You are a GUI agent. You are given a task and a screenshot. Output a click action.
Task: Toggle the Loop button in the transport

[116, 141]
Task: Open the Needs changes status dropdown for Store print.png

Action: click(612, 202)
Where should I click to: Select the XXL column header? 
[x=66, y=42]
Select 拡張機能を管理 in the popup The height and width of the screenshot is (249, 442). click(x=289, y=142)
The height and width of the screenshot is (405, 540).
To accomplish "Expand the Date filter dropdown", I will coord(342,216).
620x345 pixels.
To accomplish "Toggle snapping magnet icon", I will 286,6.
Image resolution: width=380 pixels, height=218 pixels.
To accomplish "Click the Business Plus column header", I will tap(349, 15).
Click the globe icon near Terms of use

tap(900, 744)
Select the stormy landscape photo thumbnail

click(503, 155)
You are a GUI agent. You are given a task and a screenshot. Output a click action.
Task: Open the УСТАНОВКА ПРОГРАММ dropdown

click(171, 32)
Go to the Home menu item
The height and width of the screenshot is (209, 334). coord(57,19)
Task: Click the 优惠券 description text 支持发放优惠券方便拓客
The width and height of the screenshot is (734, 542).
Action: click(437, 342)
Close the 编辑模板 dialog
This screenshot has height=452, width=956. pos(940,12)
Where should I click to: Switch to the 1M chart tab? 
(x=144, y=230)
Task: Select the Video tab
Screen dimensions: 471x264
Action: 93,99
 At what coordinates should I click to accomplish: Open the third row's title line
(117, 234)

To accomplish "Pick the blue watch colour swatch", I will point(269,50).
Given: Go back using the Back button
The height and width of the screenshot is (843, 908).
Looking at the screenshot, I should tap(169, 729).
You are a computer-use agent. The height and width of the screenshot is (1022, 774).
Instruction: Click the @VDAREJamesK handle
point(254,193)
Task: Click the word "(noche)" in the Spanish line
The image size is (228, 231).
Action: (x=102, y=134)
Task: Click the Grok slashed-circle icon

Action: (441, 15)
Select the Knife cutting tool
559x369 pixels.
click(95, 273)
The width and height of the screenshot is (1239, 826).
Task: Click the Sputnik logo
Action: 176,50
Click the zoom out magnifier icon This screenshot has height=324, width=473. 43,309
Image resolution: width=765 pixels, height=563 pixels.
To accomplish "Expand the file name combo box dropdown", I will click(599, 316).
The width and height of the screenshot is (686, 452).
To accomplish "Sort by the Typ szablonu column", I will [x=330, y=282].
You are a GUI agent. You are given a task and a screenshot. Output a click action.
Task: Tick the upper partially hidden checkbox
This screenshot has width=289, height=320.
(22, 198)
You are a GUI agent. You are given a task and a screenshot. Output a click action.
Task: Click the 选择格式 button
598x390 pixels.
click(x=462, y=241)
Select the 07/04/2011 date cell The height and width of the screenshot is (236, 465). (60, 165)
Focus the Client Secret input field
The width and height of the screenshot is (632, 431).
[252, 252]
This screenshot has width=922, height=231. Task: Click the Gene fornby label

_EXERCISE INSTRUCTIONS_:
Could you reproduce the data above exactly as given?

_RESULT_:
You are a GUI agent. You are given a task and a screenshot. Output a click action.
Task: Toggle the Loop button in the transport

[116, 141]
Task: Open the Needs changes status dropdown for Store print.png

Action: click(612, 202)
Where should I click to: Select the XXL column header? 
[x=66, y=42]
Select 拡張機能を管理 in the popup The height and width of the screenshot is (249, 442). click(x=289, y=142)
The height and width of the screenshot is (405, 540).
To accomplish "Expand the Date filter dropdown", I will coord(342,216).
620x345 pixels.
To accomplish "Toggle snapping magnet icon", I will 286,6.
Image resolution: width=380 pixels, height=218 pixels.
To accomplish "Click the Business Plus column header", I will tap(349, 15).
Click the globe icon near Terms of use

tap(900, 744)
Select the stormy landscape photo thumbnail

click(503, 155)
You are a GUI agent. You are given a task and a screenshot. Output a click action.
Task: Open the УСТАНОВКА ПРОГРАММ dropdown

click(171, 32)
Go to the Home menu item
The height and width of the screenshot is (209, 334). coord(57,19)
Task: Click the 优惠券 description text 支持发放优惠券方便拓客
The width and height of the screenshot is (734, 542).
Action: click(437, 342)
Close the 编辑模板 dialog
This screenshot has height=452, width=956. pos(940,12)
Where should I click to: Switch to the 1M chart tab? 
(x=144, y=230)
Task: Select the Video tab
Screen dimensions: 471x264
Action: 93,99
 At what coordinates should I click to accomplish: Open the third row's title line
(117, 234)

To accomplish "Pick the blue watch colour swatch", I will point(269,50).
Given: Go back using the Back button
The height and width of the screenshot is (843, 908).
Looking at the screenshot, I should tap(169, 729).
You are a computer-use agent. The height and width of the screenshot is (1022, 774).
Instruction: Click the @VDAREJamesK handle
point(254,193)
Task: Click the word "(noche)" in the Spanish line
The image size is (228, 231).
Action: (x=102, y=134)
Task: Click the Grok slashed-circle icon

Action: (441, 15)
Select the Knife cutting tool
559x369 pixels.
click(95, 273)
The width and height of the screenshot is (1239, 826).
Task: Click the Sputnik logo
Action: 176,50
Click the zoom out magnifier icon This screenshot has height=324, width=473. 43,309
Image resolution: width=765 pixels, height=563 pixels.
To accomplish "Expand the file name combo box dropdown", I will click(599, 316).
The width and height of the screenshot is (686, 452).
To accomplish "Sort by the Typ szablonu column", I will [x=330, y=282].
You are a GUI agent. You are given a task and a screenshot. Output a click action.
Task: Tick the upper partially hidden checkbox
This screenshot has width=289, height=320.
(22, 198)
You are a GUI agent. You are given a task and a screenshot. Output a click action.
Task: Click the 选择格式 button
598x390 pixels.
click(x=462, y=241)
Select the 07/04/2011 date cell The height and width of the screenshot is (236, 465). (60, 165)
Focus the Client Secret input field
The width and height of the screenshot is (632, 431).
[252, 252]
This screenshot has width=922, height=231. Task: Click the Gene fornby label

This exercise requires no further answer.